Die LNVG plant, ein neues Fahrplankonzept für die Heidebahn in das Vergabeverfahren für das Betreiben der Strecke einzubringen. Eine Variante beinhaltet einen 20-minütigen Halt in Soltau und Taktverkehr bis Buchholz mit einer Zugkreuzung in Handeloh auf der eingleisigen Strecke; eine weitere Variante sieht einen kurzen Aufenthalt in Soltau vor mit Zugkreuzung in Schneverdingen und dafür die Aufhebung der Haltepunkte Wintermoor, Suerhop und Büsenbachtal. Diese Pläne erzeugen Ängste bei den Nutzern der zur Disposition stehenden Haltepunkte.
Ich frage die Landesregierung:
- Bisher hat die Region Hannover jedes Jahr wieder um Zuschüsse für den Nahverkehr kämpfen müssen. Wird das Land dafür Sorge tragen, dass die Landeszuschüsse für die Region Hannover mittelfristig zugesagt werden, damit auch über Dezember 2010 hinaus der Verkehr auf der Heidebahn sonnabends und sonntags zwischen Hannover und Walsrode (ab Bennemühlen) bestellt werden kann, und dafür von der Streichung der Zuschüsse im Nahverkehr in Höhe von 1,8 Millionen Euro absehen?

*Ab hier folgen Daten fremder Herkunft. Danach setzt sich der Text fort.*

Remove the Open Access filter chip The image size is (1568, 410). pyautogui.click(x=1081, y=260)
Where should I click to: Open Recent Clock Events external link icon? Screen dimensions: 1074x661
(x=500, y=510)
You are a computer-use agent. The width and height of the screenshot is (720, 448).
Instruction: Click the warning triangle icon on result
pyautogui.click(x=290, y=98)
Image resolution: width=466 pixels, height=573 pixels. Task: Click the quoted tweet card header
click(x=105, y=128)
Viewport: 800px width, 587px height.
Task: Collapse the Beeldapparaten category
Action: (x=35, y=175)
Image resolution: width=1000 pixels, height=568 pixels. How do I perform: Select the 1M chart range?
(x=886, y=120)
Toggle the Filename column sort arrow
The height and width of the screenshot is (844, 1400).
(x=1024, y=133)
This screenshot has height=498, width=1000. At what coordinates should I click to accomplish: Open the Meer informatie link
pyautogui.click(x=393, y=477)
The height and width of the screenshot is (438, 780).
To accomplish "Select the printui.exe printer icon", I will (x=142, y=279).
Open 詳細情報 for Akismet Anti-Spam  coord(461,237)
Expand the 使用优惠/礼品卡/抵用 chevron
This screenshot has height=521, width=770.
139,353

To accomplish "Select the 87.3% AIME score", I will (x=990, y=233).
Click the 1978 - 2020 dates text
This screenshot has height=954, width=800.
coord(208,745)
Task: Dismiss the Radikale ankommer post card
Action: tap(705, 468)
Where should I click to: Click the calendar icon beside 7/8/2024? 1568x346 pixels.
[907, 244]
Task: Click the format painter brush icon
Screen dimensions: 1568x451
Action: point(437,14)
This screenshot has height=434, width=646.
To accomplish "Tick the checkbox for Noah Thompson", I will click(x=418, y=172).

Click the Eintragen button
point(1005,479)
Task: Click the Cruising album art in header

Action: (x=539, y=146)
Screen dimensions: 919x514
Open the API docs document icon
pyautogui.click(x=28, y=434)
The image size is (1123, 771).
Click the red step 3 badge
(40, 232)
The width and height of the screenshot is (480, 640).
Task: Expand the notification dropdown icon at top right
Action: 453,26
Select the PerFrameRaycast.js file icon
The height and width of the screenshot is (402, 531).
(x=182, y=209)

- Werden die Haltepunkte Wintermoor, Suerhop und Büsenbachtal an der Heidebahn auch nach dem neuen Fahrplankonzept erhalten bleiben, das dafür einen 20-minütigen Halt in Soltau vorsieht, oder wird der Halt in Soltau kurz sein, dafür aber die Aufhebung der Haltepunkte Wintermoor, Suerhop und Büsenbachtal angestrebt?
- Wird das Land Niedersachsen Fördermittel für den barrierefreien Ausbau des Bahnhofes Soltau bereitstellen, wann soll mit dem notwendigen Ausbau begonnen werden, und wie sieht die Planung für die übrigen Bahnhöfe in Niedersachsen aus?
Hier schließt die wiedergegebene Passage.